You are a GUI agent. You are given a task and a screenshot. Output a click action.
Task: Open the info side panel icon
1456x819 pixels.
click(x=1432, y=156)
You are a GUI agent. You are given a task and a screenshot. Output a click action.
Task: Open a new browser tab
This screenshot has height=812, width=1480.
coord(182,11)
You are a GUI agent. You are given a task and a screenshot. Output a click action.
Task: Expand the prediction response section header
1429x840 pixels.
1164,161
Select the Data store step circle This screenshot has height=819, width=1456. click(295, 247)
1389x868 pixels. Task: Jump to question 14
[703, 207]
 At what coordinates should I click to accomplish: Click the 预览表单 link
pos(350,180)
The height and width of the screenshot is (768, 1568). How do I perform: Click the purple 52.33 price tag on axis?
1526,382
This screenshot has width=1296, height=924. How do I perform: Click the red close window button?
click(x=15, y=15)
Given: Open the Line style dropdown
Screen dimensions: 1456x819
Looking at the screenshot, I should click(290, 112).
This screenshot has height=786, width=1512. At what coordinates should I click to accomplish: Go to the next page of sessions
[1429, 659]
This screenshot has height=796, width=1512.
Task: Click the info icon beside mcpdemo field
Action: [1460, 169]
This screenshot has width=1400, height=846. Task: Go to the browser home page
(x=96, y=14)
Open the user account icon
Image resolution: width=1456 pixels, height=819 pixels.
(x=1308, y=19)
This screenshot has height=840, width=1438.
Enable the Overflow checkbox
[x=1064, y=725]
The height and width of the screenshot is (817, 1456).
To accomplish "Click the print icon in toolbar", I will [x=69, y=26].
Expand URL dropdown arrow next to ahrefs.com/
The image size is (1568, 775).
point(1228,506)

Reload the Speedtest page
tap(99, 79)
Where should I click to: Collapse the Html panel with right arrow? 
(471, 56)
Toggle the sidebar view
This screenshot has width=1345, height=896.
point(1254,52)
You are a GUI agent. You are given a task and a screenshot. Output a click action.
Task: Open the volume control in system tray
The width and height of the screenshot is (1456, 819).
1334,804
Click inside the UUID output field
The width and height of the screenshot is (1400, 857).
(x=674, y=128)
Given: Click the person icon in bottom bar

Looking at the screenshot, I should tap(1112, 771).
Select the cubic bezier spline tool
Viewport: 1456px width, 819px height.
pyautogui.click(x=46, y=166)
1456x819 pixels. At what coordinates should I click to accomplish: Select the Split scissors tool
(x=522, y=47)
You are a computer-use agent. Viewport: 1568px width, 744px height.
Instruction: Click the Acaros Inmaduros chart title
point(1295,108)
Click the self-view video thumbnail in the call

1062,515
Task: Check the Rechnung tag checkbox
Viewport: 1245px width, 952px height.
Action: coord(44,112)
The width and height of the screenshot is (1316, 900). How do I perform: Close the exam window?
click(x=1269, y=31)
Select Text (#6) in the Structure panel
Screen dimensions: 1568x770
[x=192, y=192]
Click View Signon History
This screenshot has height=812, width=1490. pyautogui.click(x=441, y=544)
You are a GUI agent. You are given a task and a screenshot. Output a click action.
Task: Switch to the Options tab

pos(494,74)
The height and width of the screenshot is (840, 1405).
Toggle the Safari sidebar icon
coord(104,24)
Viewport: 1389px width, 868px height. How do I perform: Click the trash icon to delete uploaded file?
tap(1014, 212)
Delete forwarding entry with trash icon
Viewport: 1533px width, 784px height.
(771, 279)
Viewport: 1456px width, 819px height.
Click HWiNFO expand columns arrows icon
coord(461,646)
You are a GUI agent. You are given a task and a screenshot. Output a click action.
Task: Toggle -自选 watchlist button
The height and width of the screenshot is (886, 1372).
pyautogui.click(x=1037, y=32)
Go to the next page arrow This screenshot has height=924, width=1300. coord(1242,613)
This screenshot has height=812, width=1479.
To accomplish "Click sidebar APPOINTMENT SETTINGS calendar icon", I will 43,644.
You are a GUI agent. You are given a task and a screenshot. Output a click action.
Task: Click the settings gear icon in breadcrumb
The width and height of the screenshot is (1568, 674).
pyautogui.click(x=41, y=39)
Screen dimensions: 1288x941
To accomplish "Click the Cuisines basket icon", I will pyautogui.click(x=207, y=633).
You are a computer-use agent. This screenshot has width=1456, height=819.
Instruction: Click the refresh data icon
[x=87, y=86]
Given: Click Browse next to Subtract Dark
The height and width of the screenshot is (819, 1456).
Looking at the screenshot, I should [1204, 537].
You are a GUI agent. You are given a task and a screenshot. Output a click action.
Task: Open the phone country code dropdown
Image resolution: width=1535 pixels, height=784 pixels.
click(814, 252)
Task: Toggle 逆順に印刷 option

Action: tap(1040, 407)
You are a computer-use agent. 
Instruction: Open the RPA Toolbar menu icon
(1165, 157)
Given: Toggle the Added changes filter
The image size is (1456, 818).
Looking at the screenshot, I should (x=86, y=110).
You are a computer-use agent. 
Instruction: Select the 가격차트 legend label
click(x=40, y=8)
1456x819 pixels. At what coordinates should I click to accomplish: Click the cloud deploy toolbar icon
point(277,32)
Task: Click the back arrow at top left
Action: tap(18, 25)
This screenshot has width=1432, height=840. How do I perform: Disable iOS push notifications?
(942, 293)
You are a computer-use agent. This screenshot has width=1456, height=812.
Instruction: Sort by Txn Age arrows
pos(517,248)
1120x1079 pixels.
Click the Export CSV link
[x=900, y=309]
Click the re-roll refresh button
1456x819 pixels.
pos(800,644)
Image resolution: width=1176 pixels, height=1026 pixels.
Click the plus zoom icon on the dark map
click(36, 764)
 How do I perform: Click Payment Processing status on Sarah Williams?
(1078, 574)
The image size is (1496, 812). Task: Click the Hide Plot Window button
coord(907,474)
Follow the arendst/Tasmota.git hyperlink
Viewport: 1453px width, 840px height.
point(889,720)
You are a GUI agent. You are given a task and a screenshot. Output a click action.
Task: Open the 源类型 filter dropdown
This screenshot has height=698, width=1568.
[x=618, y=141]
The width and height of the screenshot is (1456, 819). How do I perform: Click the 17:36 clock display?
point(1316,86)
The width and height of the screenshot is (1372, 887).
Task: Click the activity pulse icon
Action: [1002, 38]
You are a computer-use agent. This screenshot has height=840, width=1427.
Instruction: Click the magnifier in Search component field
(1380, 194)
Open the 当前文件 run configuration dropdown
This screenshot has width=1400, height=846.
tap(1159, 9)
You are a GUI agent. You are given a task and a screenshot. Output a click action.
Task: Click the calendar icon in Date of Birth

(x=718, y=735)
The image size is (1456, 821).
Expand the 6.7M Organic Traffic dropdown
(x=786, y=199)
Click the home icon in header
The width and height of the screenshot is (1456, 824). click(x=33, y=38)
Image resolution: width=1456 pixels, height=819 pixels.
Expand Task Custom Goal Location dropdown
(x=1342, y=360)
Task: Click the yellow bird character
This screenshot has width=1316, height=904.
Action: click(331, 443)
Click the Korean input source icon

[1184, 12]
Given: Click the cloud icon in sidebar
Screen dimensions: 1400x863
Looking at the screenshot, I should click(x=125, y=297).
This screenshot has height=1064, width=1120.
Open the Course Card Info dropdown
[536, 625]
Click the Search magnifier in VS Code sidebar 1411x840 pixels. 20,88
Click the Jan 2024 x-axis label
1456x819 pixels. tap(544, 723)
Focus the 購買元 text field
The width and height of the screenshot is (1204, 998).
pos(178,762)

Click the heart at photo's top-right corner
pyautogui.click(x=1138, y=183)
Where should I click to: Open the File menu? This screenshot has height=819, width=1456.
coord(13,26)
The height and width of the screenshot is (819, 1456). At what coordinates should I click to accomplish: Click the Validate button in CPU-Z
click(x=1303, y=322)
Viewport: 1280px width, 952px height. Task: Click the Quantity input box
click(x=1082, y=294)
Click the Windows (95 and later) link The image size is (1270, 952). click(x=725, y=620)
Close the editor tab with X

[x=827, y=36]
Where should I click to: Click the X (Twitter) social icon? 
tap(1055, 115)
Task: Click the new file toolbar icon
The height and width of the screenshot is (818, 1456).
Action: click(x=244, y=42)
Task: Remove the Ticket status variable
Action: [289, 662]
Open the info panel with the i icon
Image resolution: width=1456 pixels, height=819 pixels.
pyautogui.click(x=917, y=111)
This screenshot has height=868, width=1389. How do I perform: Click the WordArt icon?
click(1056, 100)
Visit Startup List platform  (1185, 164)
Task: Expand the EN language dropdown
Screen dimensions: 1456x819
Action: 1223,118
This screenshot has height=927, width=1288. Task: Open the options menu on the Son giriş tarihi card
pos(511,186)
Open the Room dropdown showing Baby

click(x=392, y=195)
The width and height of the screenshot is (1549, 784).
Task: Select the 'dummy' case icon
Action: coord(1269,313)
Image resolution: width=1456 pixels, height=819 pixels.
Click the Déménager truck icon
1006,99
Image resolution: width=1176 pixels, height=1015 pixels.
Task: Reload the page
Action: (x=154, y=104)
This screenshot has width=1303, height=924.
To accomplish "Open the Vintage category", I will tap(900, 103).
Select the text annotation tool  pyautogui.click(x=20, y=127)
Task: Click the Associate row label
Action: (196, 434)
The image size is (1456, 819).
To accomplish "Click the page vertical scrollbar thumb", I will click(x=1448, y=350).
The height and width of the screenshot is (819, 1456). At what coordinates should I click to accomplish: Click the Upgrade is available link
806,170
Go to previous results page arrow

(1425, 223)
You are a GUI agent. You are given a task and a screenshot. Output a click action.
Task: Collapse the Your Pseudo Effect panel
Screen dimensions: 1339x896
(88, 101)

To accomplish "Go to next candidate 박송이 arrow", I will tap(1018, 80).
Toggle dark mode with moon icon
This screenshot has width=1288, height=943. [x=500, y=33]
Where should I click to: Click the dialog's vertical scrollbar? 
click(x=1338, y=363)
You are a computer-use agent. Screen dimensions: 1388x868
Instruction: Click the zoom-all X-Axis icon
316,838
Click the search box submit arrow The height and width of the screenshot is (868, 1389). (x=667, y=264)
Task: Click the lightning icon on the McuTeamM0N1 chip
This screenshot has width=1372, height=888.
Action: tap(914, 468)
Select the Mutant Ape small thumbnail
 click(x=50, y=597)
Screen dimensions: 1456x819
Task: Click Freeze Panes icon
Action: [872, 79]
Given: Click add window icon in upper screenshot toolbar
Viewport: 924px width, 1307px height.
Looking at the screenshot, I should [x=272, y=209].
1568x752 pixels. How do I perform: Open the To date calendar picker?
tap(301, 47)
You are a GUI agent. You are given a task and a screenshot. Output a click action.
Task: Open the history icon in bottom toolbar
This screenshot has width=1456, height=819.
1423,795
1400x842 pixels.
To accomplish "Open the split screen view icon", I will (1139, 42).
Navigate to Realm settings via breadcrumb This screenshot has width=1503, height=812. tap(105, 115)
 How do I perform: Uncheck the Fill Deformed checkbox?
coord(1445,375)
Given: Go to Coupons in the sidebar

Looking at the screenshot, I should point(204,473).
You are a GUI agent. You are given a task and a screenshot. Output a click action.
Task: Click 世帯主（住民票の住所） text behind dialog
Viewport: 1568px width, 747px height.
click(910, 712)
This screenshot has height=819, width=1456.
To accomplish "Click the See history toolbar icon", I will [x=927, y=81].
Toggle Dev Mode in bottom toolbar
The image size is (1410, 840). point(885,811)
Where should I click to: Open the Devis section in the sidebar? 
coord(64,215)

Problem to work on: Look through the entries above, and wherever a line holds the word "breadcrumb", copy it.

Answer:
Task: Click the settings gear icon in breadcrumb
Navigate to Realm settings via breadcrumb This screenshot has width=1503, height=812. tap(105, 115)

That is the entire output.